I2. (Meta)data use vocabularies that follow FAIR principles

Use open, well-defined vocabularies

Fundamental to knowledge organisation systems are concepts. They are to be understood as "units of thought" (concepts) – ideas, meanings, or (categories of) objects and events. As such, concepts exist in consciousness as abstract entities that are independent of the terms by which they are labelled.

A controlled vocabulary is a system for organising knowledge that contains a structured set of concepts for classifying and organising data, ensuring it can be accessed and searched for later. These concepts relate to data descriptors that are connected by explicit relationships (hierarchical or associative). These descriptors are used to distinguish and define the characteristics of knowledge resources in a specific domain. They contain data values for general terms, individual names, and other values necessary for the structured description of data.

With the help of controlled vocabularies, resources can be queried, searched, analysed, and linked to other relevant information objects.

The most common types of controlled vocabularies are:

  • Thesaurus – an organised compilation of terms and their (predominantly natural language) designations, which serve to index, store, and retrieve information in a documentation field.
  • Classification – a system primarily based on classifying things or concepts into groups or classes, with a detailed explanation of these classification methods.
  • Application ontology – a classification system for data in order to categorise and represent it in a machine-interpretable way. A formally organised representation of a set of terms and the relationships between them in a specific domain, which can be derived from a reference model.
  • Keyword list – a list of terms used to describe topics in an information system.
  • Taxonomy– a system that organises things and terms into groups based on their common characteristics and/or differences.
  • Word list – a list of designations used to describe terms in a specific field.
  • Glossary – an alphabetical list of terms with their definitions, used in a particular context.
  • Authority data – a dataset that describes individual entities (instances of specific classes), such as persons, organisations, geographical locations, and works, to the extent that they are uniquely identifiable and referable.

In practice, no clear distinction is often made between these types when designating the vocabularies. They are therefore increasingly being referred to as 'semantic artefacts'.

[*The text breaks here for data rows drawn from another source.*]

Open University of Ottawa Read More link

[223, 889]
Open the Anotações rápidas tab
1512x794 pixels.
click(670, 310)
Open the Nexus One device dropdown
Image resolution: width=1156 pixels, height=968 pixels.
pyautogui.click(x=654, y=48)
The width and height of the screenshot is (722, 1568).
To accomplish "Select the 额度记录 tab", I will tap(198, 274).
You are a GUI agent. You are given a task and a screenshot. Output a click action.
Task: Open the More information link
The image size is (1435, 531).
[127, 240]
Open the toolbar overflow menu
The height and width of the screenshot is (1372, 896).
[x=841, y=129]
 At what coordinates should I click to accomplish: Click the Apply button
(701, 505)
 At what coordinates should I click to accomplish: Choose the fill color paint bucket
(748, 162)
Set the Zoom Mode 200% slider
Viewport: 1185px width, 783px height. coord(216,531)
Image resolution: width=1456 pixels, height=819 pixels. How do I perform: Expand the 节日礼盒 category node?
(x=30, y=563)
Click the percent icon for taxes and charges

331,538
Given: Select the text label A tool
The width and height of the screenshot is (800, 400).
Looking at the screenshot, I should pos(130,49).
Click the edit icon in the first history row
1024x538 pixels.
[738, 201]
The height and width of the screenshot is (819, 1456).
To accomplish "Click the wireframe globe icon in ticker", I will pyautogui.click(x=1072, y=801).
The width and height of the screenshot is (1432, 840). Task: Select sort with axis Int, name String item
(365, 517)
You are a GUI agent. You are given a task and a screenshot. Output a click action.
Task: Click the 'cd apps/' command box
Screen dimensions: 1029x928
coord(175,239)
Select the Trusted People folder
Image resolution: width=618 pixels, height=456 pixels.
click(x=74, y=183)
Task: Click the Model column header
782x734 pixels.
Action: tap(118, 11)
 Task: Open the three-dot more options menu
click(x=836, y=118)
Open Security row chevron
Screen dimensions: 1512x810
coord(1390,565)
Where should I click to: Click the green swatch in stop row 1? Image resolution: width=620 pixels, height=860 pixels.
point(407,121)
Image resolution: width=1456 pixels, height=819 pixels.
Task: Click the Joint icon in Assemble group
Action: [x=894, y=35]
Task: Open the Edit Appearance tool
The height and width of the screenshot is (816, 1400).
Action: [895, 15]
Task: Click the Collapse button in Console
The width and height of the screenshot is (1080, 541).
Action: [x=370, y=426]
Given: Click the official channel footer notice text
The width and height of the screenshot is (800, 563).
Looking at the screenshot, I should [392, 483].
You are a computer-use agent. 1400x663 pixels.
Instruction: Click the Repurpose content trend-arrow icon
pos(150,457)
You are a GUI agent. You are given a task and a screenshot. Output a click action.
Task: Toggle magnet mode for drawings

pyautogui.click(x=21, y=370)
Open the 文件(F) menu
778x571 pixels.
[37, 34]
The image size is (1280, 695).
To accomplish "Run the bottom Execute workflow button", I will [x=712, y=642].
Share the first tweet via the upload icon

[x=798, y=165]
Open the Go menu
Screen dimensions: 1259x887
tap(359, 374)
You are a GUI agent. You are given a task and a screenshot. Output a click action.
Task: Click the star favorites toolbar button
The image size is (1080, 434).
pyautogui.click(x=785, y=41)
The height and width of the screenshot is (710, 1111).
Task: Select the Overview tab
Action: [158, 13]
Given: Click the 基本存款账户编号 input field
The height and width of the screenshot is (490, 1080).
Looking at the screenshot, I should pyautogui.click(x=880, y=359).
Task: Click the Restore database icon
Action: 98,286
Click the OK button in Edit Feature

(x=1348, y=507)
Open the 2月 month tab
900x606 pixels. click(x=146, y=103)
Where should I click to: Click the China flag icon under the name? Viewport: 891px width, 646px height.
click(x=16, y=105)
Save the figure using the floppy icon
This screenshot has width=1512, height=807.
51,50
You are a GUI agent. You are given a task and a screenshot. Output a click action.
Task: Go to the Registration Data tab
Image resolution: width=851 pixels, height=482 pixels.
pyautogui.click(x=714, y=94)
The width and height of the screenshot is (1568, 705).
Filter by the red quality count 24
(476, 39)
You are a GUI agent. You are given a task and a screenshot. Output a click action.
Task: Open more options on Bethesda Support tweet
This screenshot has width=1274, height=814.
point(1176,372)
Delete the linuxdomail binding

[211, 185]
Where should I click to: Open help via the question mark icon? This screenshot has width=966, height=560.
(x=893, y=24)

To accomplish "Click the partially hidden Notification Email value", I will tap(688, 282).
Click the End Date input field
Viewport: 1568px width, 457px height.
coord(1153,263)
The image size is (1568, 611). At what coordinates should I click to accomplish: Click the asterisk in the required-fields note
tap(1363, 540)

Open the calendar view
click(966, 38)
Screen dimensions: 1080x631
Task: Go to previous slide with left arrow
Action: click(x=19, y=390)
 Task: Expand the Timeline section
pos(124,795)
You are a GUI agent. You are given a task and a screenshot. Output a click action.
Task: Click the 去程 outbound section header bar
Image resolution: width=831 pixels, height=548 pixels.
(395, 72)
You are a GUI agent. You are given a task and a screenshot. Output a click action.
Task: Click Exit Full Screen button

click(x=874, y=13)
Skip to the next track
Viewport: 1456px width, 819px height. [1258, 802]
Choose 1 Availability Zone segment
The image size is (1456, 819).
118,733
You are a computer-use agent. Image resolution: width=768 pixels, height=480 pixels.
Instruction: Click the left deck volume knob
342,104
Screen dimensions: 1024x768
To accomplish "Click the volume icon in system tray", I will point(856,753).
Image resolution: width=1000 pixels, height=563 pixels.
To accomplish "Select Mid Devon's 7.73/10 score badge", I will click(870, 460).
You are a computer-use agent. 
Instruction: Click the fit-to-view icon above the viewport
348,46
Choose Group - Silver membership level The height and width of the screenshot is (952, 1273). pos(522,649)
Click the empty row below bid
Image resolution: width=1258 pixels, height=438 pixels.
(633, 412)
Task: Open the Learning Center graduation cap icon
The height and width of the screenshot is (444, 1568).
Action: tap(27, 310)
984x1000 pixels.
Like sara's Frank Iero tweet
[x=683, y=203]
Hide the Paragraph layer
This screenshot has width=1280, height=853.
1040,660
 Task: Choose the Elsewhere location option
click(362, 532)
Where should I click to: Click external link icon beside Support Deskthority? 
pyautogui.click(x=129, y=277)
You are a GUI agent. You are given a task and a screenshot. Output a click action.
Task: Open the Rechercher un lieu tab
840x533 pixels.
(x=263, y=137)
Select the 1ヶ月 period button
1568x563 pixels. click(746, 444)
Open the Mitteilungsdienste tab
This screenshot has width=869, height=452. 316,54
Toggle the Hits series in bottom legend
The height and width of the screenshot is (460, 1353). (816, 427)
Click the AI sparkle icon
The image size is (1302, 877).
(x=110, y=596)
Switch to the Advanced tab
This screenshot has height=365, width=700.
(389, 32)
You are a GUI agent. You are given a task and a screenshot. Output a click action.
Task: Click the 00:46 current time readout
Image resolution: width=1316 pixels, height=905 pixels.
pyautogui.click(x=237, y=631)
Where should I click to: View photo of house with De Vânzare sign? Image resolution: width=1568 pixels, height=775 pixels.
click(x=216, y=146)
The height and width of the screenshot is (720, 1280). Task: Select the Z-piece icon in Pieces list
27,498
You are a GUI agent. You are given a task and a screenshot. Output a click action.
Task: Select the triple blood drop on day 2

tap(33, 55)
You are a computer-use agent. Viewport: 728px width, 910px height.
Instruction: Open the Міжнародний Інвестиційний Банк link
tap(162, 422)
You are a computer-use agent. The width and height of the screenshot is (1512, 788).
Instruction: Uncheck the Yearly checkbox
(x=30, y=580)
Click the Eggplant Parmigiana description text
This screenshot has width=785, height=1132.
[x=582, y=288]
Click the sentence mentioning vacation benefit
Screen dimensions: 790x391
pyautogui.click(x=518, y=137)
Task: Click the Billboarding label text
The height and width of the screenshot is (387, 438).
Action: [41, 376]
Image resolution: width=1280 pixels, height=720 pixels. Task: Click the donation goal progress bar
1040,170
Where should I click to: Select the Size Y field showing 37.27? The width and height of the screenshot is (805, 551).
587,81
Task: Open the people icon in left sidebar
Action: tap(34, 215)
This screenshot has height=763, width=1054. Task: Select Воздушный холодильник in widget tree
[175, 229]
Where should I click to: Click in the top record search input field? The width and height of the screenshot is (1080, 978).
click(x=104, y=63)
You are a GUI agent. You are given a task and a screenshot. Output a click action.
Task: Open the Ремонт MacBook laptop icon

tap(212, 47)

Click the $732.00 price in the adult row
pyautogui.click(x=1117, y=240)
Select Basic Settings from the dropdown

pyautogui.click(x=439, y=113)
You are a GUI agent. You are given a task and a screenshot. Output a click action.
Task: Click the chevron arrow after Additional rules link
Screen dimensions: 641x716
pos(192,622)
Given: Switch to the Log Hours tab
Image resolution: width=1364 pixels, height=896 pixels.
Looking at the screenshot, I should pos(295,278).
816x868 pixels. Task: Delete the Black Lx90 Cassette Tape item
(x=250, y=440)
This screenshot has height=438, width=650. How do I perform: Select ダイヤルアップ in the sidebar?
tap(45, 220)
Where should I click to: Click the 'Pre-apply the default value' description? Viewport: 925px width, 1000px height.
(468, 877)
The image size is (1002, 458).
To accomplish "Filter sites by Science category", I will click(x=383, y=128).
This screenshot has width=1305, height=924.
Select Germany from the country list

The selected vocabularies should have PIDs for their entities and be accessible, interoperable, and carefully documented, thus also being FAIR. Use openly licensed, well-developed, and published vocabularies that are widely recognized in the professional community. The integration or referencing of such vocabularies provides the precise meanings of the concepts and properties represented in the data.

Terminology Services 4 NFDI (TS4NFDI), one of the NFDI's basic services currently under development, is a cross-domain service for providing, curating, developing, harmonising and mapping terminologies. Its goal is to support the convergence of individual solutions and integrate them into a standardised, interoperable and sustainable suite of services.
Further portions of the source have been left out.